Your assignment: Copy the lines from the line containing "Find the location of a" up to and including the line containing "strong-approach-spot is located", without changing anything.

Data:
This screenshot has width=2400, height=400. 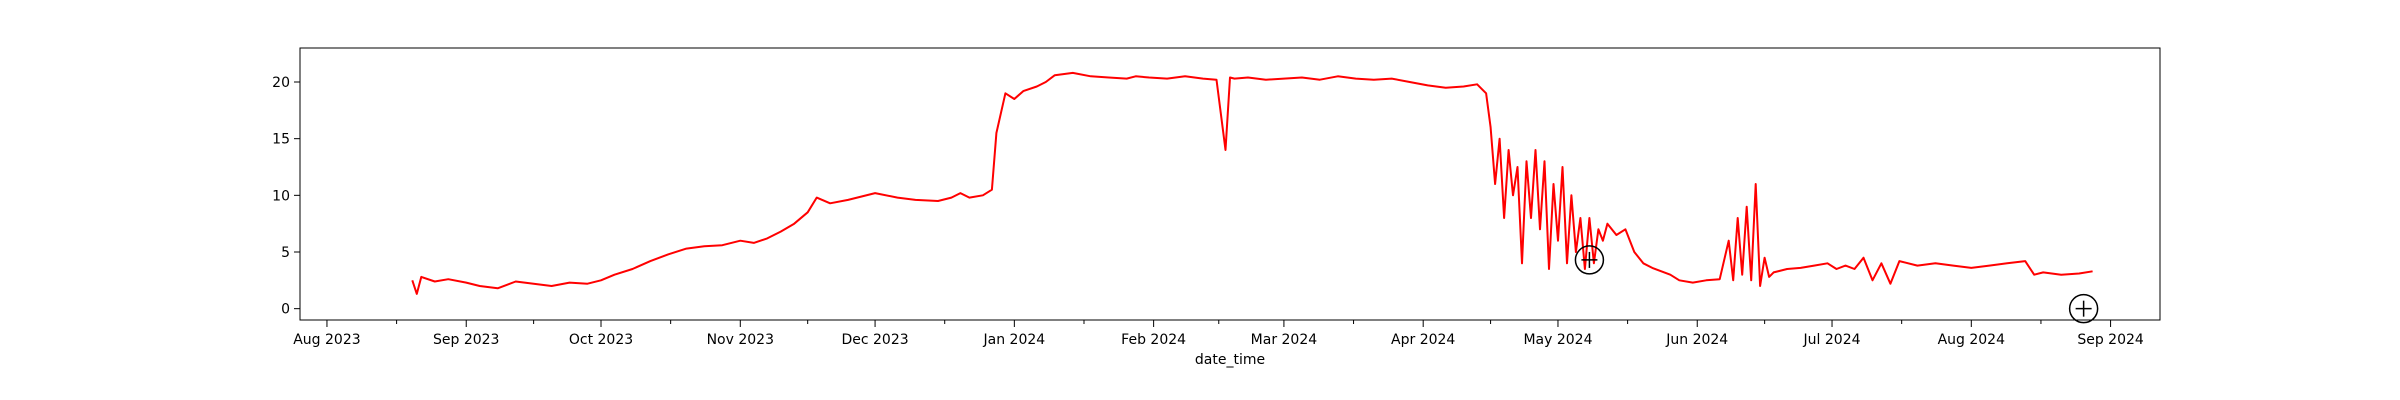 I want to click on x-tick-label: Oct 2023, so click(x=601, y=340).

* * *

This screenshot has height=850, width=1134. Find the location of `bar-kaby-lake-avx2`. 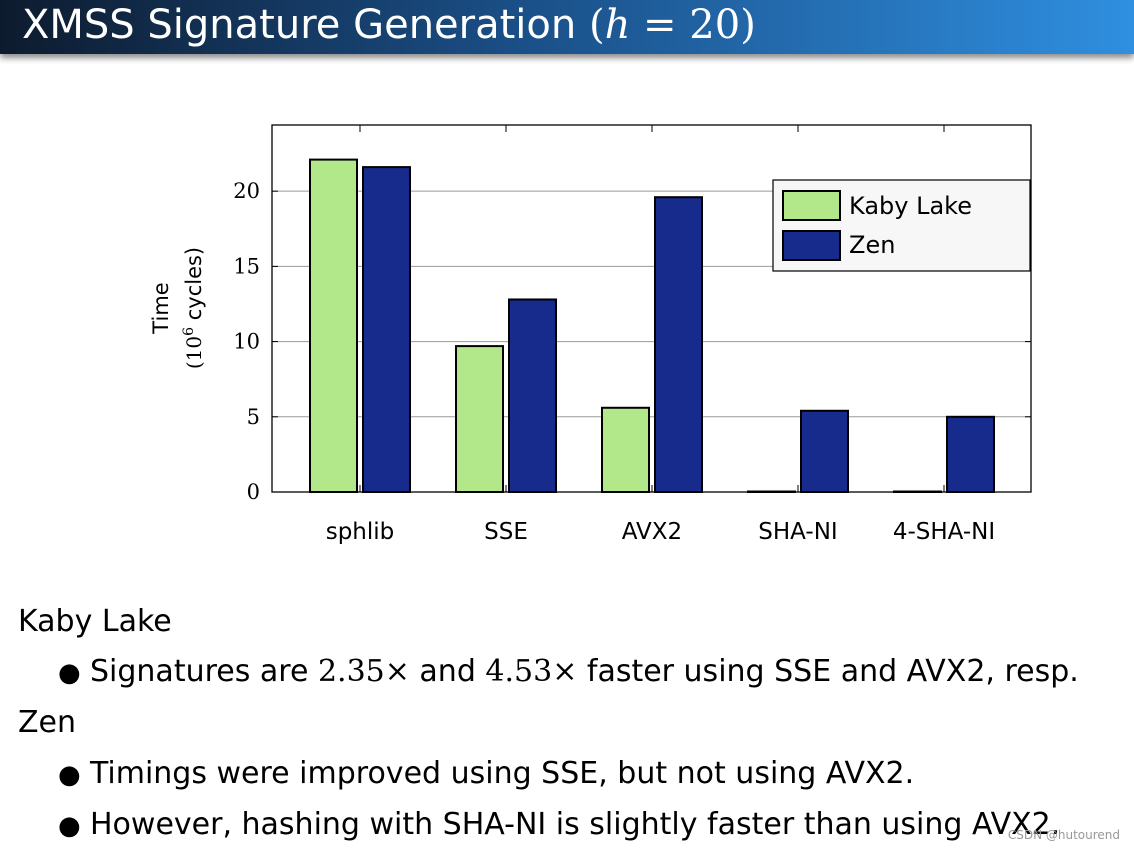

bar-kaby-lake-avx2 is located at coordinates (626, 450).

---

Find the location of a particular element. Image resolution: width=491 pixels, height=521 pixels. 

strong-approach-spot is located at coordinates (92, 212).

Task result:
Find the location of a particular element. Image resolution: width=491 pixels, height=521 pixels. 

strong-approach-spot is located at coordinates (92, 212).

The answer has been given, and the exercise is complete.